● WHAT IS NEEDED
Update the material below by replacing "calendar picker" with "date selector", and reproduce every line otherwise unchanged.

● DATA FOR THIS EXERCISE

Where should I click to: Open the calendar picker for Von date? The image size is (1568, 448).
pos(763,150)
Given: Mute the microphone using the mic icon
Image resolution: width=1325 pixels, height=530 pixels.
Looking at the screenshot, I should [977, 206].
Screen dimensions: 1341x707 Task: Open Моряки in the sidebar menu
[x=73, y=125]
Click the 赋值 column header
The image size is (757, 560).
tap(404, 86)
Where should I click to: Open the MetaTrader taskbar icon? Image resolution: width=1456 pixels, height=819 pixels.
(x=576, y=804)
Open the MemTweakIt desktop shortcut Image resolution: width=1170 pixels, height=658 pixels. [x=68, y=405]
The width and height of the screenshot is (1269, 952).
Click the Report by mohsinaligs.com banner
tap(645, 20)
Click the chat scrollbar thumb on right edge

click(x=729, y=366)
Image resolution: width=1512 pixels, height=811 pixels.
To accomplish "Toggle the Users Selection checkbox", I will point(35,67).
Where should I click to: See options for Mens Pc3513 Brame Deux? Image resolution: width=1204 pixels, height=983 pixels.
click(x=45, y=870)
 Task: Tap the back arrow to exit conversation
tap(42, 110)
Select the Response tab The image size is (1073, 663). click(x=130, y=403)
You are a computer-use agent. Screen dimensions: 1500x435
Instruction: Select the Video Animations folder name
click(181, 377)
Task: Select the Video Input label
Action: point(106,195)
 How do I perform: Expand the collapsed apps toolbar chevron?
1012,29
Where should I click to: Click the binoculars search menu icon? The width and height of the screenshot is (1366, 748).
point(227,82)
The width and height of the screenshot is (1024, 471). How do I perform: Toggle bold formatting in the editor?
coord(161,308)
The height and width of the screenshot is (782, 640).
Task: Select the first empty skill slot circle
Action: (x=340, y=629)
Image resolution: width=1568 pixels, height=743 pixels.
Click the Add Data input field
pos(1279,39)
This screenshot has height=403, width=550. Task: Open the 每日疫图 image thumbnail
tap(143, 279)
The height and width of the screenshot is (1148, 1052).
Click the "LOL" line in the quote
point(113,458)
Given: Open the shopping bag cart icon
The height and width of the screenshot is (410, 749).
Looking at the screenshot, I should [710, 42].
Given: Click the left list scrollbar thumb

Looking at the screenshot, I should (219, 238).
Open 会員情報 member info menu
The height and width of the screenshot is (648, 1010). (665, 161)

● RESPONSE FOR THIS EXERCISE
Where should I click to: Open the date selector for Von date? The image size is (1568, 448).
pos(763,150)
Given: Mute the microphone using the mic icon
Image resolution: width=1325 pixels, height=530 pixels.
Looking at the screenshot, I should [977, 206].
Screen dimensions: 1341x707 Task: Open Моряки in the sidebar menu
[x=73, y=125]
Click the 赋值 column header
The image size is (757, 560).
tap(404, 86)
Where should I click to: Open the MetaTrader taskbar icon? Image resolution: width=1456 pixels, height=819 pixels.
(x=576, y=804)
Open the MemTweakIt desktop shortcut Image resolution: width=1170 pixels, height=658 pixels. [x=68, y=405]
The width and height of the screenshot is (1269, 952).
Click the Report by mohsinaligs.com banner
tap(645, 20)
Click the chat scrollbar thumb on right edge

click(x=729, y=366)
Image resolution: width=1512 pixels, height=811 pixels.
To accomplish "Toggle the Users Selection checkbox", I will point(35,67).
Where should I click to: See options for Mens Pc3513 Brame Deux? Image resolution: width=1204 pixels, height=983 pixels.
click(x=45, y=870)
 Task: Tap the back arrow to exit conversation
tap(42, 110)
Select the Response tab The image size is (1073, 663). click(x=130, y=403)
You are a computer-use agent. Screen dimensions: 1500x435
Instruction: Select the Video Animations folder name
click(181, 377)
Task: Select the Video Input label
Action: point(106,195)
 How do I perform: Expand the collapsed apps toolbar chevron?
1012,29
Where should I click to: Click the binoculars search menu icon? The width and height of the screenshot is (1366, 748).
point(227,82)
The width and height of the screenshot is (1024, 471). How do I perform: Toggle bold formatting in the editor?
coord(161,308)
The height and width of the screenshot is (782, 640).
Task: Select the first empty skill slot circle
Action: (x=340, y=629)
Image resolution: width=1568 pixels, height=743 pixels.
Click the Add Data input field
pos(1279,39)
This screenshot has height=403, width=550. Task: Open the 每日疫图 image thumbnail
tap(143, 279)
The height and width of the screenshot is (1148, 1052).
Click the "LOL" line in the quote
point(113,458)
Given: Open the shopping bag cart icon
The height and width of the screenshot is (410, 749).
Looking at the screenshot, I should [710, 42].
Given: Click the left list scrollbar thumb

Looking at the screenshot, I should (219, 238).
Open 会員情報 member info menu
The height and width of the screenshot is (648, 1010). (665, 161)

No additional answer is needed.